В мироздании по Дудхвале все началось с того, что прадед моего отца «принял ислам», эту, как говорится, наиболее строптивую из религий. В результате Виви Мерчант (так же, как Амир, как фактически каждый мусульманин данного субконтинента, ибо все мы дети вероотступников, признаем мы это или нет, – все до единого) утратил связь с историей. Таким образом, мы можем объяснить отчаянное стремление моего отца уйти в прошлое этого города как своего рода поиск утраченной самоидентификации; что касается Амир Мерчант, она, с ее мечтой о небоскребах, тоже по-своему пыталась найти потерянные ценности в воображаемых высотных жилых домах и кинотеатрах стиля ар-деко, в кирпиче и строительном растворе.
В объяснениях тайн бытия недостатка нет. Сегодня они предлагаются оптом по бросовой цене. А вот докопаться до правды все труднее.

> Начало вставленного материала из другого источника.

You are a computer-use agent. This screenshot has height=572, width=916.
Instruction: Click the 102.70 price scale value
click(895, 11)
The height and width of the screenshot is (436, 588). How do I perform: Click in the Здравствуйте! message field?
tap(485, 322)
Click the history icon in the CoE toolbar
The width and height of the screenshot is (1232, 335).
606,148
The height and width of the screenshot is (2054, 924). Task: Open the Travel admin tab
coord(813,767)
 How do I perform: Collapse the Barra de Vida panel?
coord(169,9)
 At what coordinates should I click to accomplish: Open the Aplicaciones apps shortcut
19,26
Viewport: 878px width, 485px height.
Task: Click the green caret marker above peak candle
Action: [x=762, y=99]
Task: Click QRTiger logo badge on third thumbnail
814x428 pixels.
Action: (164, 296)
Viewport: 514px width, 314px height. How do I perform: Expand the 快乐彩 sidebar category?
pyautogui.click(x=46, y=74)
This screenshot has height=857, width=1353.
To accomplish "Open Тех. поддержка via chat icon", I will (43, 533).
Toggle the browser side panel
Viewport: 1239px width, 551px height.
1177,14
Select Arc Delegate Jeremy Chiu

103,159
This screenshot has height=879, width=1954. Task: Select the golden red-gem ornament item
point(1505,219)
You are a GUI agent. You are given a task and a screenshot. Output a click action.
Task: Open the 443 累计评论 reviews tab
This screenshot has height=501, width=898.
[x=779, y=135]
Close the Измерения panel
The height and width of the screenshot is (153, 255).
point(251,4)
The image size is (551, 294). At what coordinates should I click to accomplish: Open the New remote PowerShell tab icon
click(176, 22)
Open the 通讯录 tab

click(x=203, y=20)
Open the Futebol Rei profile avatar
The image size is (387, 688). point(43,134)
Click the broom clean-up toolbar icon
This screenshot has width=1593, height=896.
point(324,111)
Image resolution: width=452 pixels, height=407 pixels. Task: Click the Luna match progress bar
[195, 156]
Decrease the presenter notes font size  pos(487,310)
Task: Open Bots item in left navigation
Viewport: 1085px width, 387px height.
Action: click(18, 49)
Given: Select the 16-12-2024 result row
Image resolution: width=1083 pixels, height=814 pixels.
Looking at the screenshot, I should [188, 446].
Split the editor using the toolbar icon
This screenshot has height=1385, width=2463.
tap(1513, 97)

Сколько я себя помню, больше всего на свете мне хотелось – позволю себе еще раз прибегнуть к любимому выражению – быть достойным этого мира. Ради этого я готов был пойти на любые испытания, трудиться без устали. Мое знакомство с героями Древней Греции и Рима началось с «Тэнглвудских рассказов» Натаниэля Готорна. О Камелоте я узнал благодаря «Рыцарям Круглого стола» студии MGM с Робертом Тейлором в роли Ланселота и Мелом Феррером в роли Артура; Джиневру же, если мне не изменяет память, играла неподражаемая Ава, палиндромная богиня, выглядевшая со спины так же сногсшибательно, как и спереди. Я глотал детские версии скандинавских саг (особенно хорошо мне запомнились эпические странствия на корабле, носившем название «Скидбладнир» – «летающий корабль»), рассказы о приключениях Хатим-Тая и Гаруна ар-Рашида, Синдбада-морехода, Марко Поло и Ибн Баттуты, Рамы и Лакшманы, Кауравов и Пандавов – все, что попадалось мне под руку. Однако высоконравственная формула «быть достойным этого мира» звучала слишком абстрактно, чтобы ее легко было применить на практике, в повседневности. Я говорил правду и был достаточно честным, хотя одиноким и замкнутым ребенком, но мне не дано было стать героем. Однако в тот период, о котором я пишу, я начал сомневаться, достоин ли этот мир меня. Он фальшивил: он явно был не тем, чем должен был быть. Возможно, я проникался разочарованием моей матери, ее все возрастающим цинизмом. Теперь, оглядываясь назад, могу с уверенностью сказать, что мы стоили друг друга – мир и я. Мы оба иногда бывали на высоте, а иногда срывались в бездну. О себе могу сказать (я не настолько самонадеян, чтобы говорить от лица мира): в самой низшей точке падения я представлял собою какофонию, нагромождение звуков, не вписывавшихся в симфонию цельного «я». Когда же я был на высоте, мир пел для меня и через меня, словно звонкий кристалл.